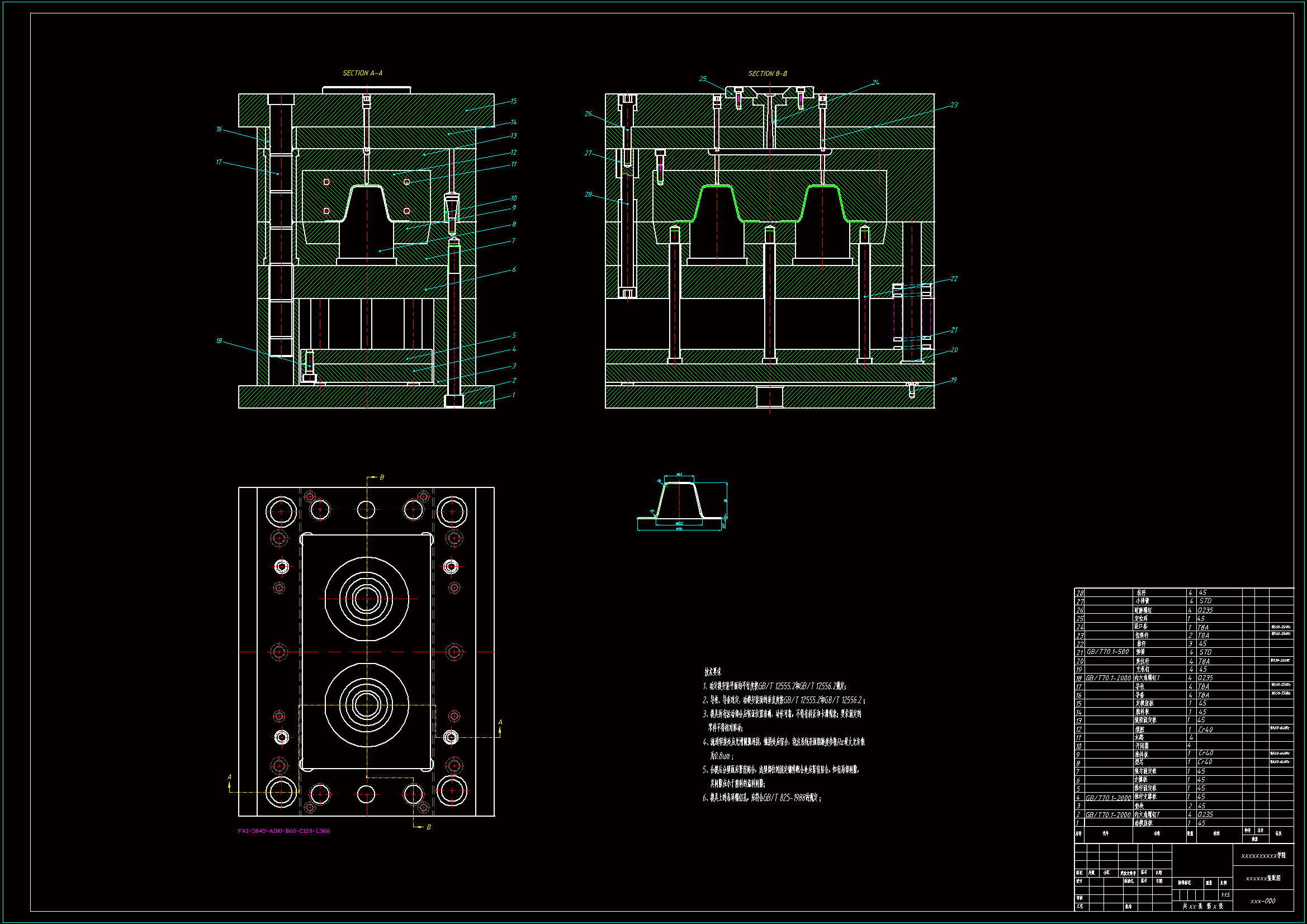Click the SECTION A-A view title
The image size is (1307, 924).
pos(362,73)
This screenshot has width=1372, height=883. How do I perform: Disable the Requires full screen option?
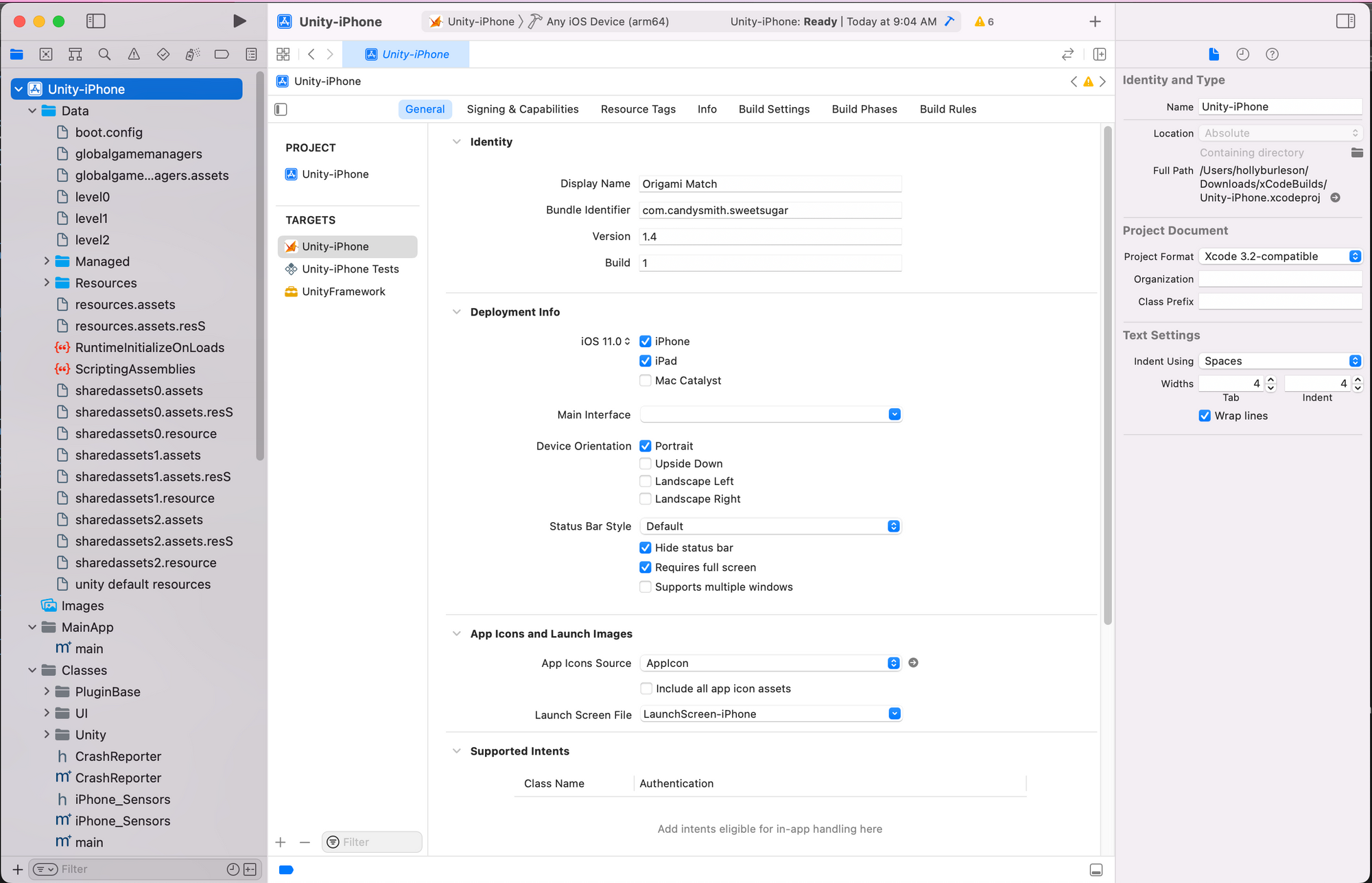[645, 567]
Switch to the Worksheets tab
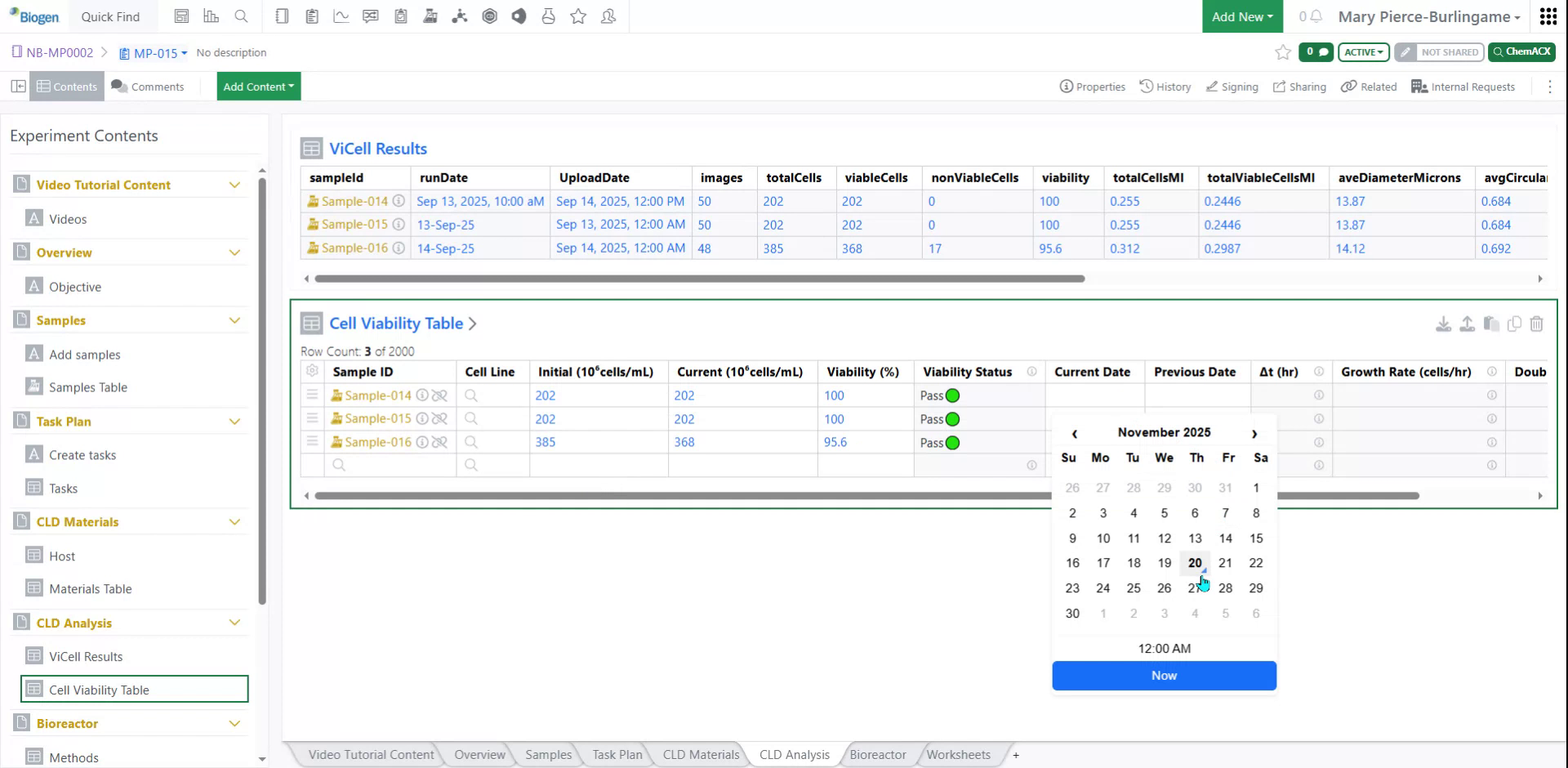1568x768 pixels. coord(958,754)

-.-.-

> Prompt
These lines alone form the answer: the one containing "This screenshot has" and every line after it through the end of the material, exactly as written, pictures left out.

> Exercise output
This screenshot has width=1372, height=883. How do I perform: Disable the Requires full screen option?
[645, 567]
Switch to the Worksheets tab
1568x768 pixels. coord(958,754)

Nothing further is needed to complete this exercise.